Named After Rebels, Built for Simplicity
A Literary Rebellion (2017)
Jenna Kerner and Jane Fisher named their company after two of literature's most independent voices: Harper Lee and Oscar Wilde. The choice was deliberate. Like the authors who inspired it, Harper Wilde was built to challenge convention — specifically, the convention that bra shopping had to be complicated, expensive, and anxiety-inducing.
Founded in 2017 in Los Angeles, Harper Wilde launched with a radically simplified proposition: great bras shouldn't require a degree in engineering to find. The brand stripped away the complexity that had accumulated around bra retail — the bewildering size matrices, the overlapping style names, the $80 price tags for basic functionality.
The Core Collection Philosophy
Where most lingerie brands expanded their lines relentlessly — adding styles, seasonal variations, and limited editions — Harper Wilde deliberately contracted. The brand launched with a core collection of essential bras and maintained disciplined restraint in expansion. Each style earned its place by solving a specific problem: the everyday bra, the wireless bra, the strapless bra.
This editorial discipline served multiple purposes. It simplified the customer's decision. It reduced manufacturing complexity and waste. And it communicated a philosophy: that fewer, better bras were preferable to a drawer full of mediocre ones.

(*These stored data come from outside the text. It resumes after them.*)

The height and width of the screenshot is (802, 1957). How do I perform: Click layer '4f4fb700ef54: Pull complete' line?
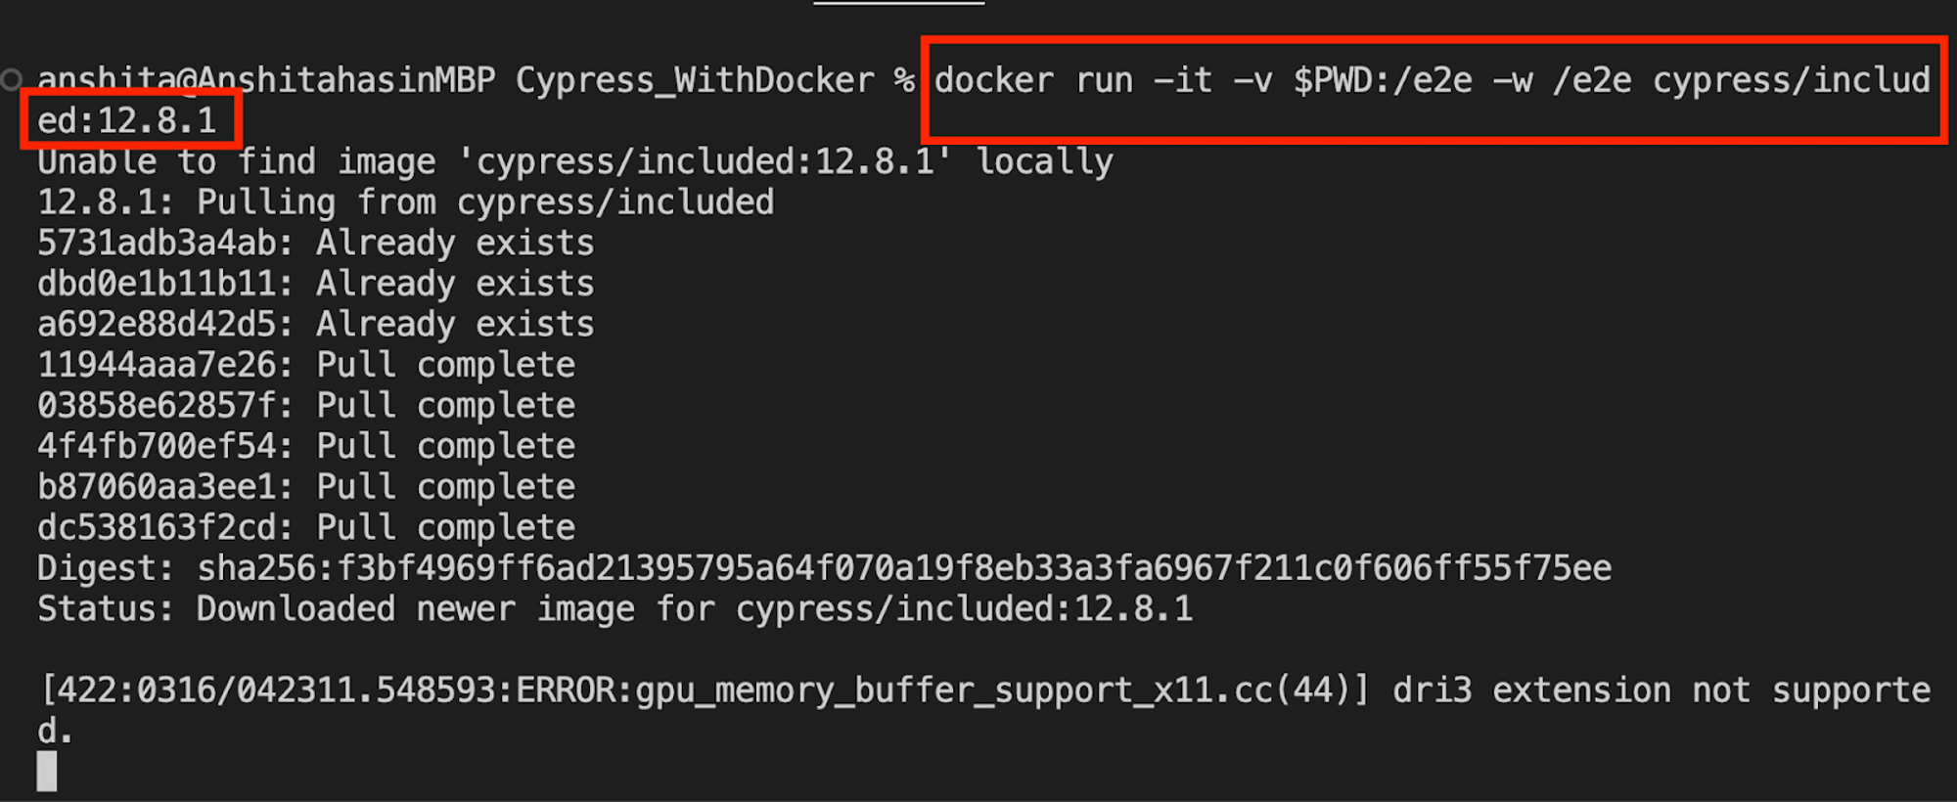pos(306,446)
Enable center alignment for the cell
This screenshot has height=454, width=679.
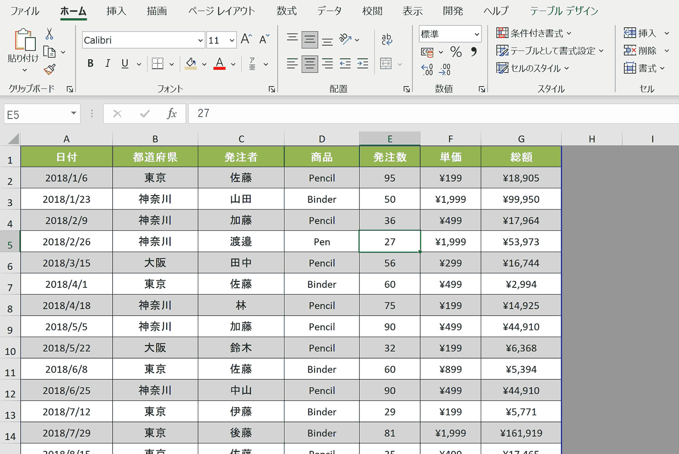coord(310,63)
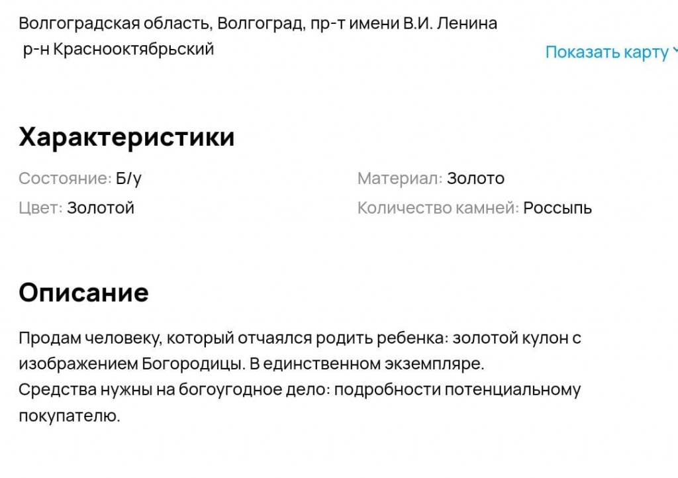
Task: Click the district text "р-н Краснооктябрьский"
Action: [x=119, y=49]
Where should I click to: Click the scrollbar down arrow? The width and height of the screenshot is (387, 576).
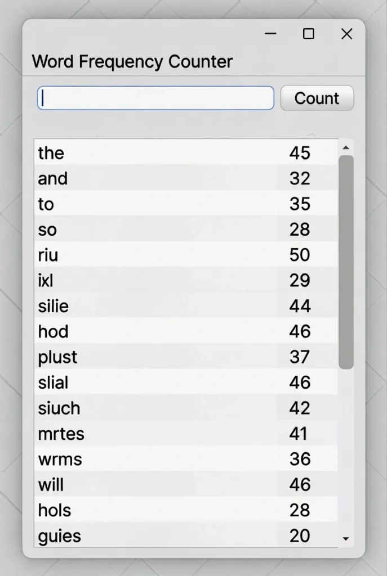tap(345, 539)
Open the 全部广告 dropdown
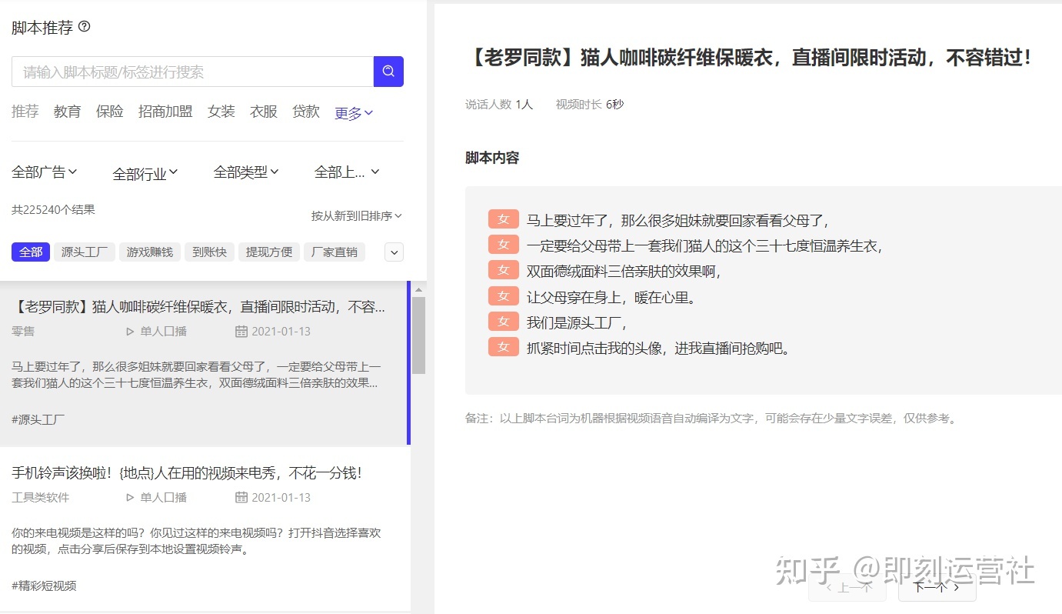The width and height of the screenshot is (1062, 614). tap(45, 172)
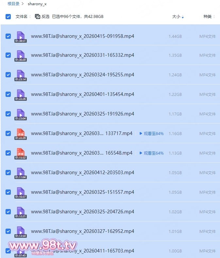This screenshot has height=258, width=220.
Task: Sort by file name using 文件名 sort arrows
Action: pos(30,17)
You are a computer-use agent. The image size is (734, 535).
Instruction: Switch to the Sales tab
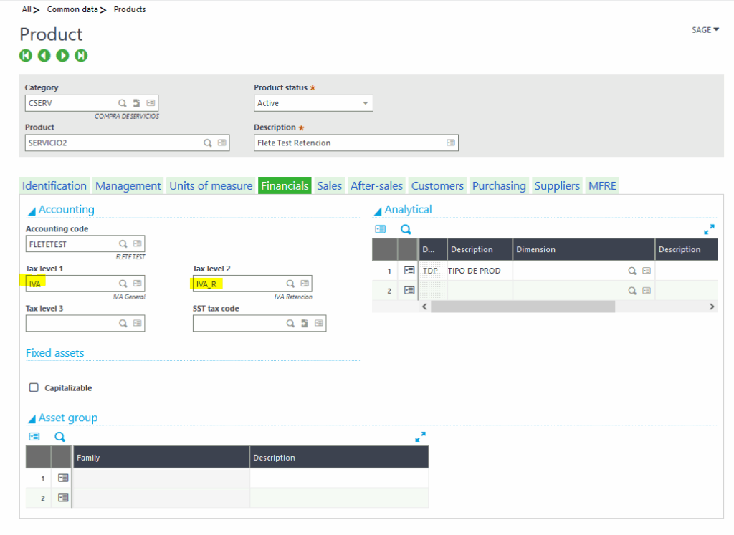tap(329, 185)
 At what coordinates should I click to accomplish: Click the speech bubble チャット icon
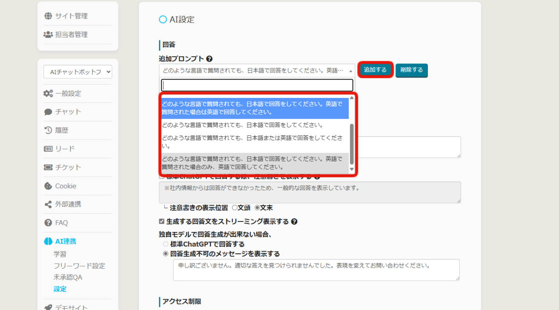pos(48,112)
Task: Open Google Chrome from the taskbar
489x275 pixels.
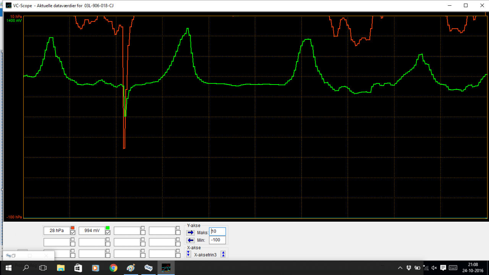Action: [113, 268]
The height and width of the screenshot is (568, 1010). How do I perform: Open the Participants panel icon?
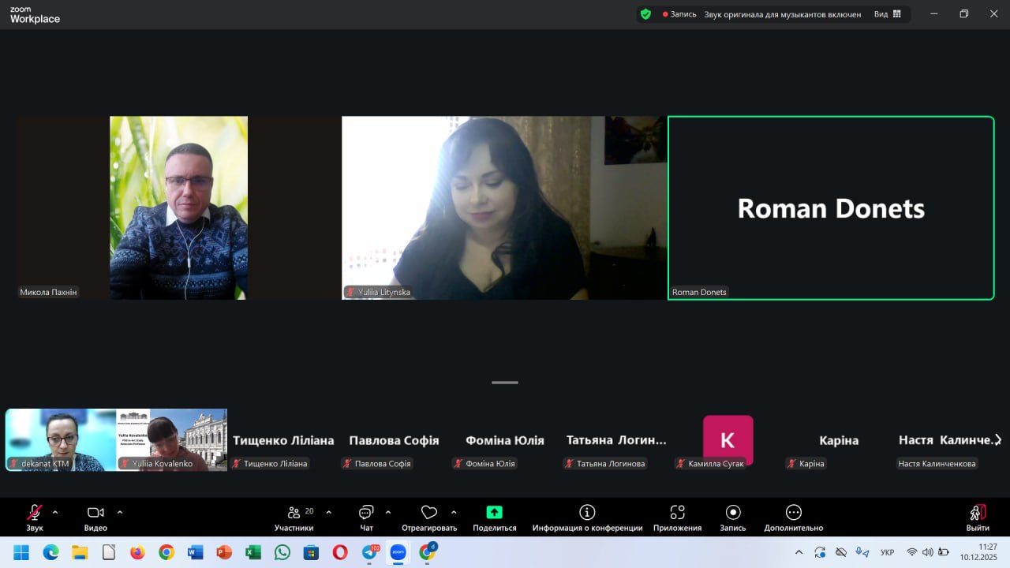click(294, 513)
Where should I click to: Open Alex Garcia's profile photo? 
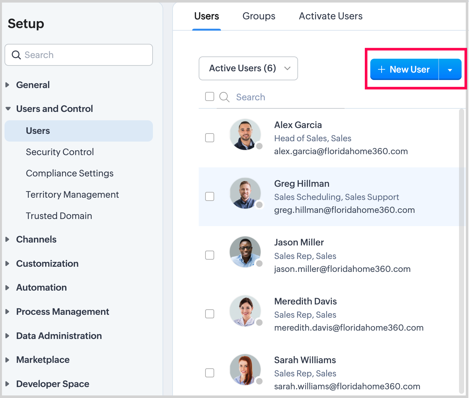[x=245, y=134]
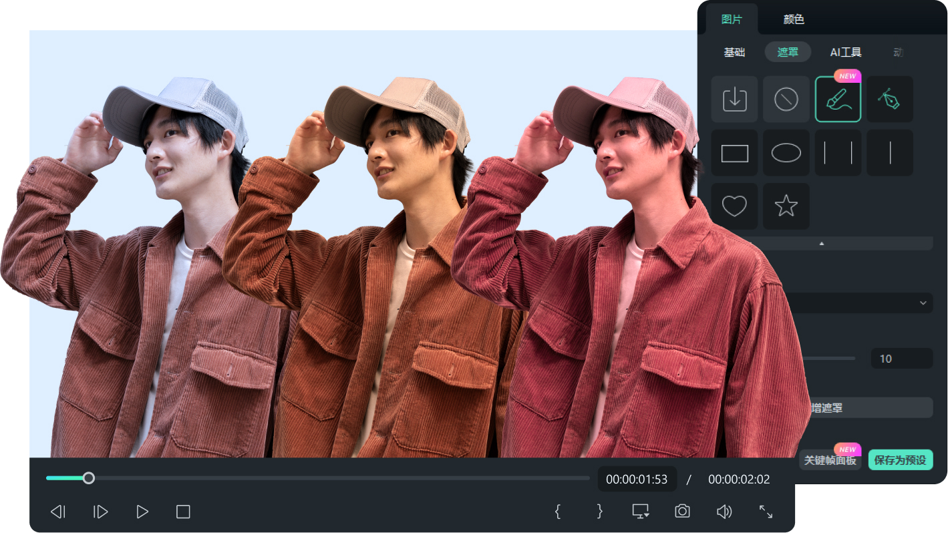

The Try-Before-You-Buy Model
Harper Wilde adopted the home try-on model that was becoming standard in DTC intimates, but added a characteristic twist: returned bras weren't discarded. The brand partnered with organizations supporting women in need, donating returned bras to women's shelters and nonprofits. The program, called "The Harper Wilde Project," turned a logistics challenge into a social mission.
Accessible Premium
Harper Wilde proved that premium quality and accessible pricing were not mutually exclusive. By selling directly to consumers and maintaining a focused product line, the brand delivered bras made with quality materials and thoughtful construction at roughly half the price of comparable department store offerings.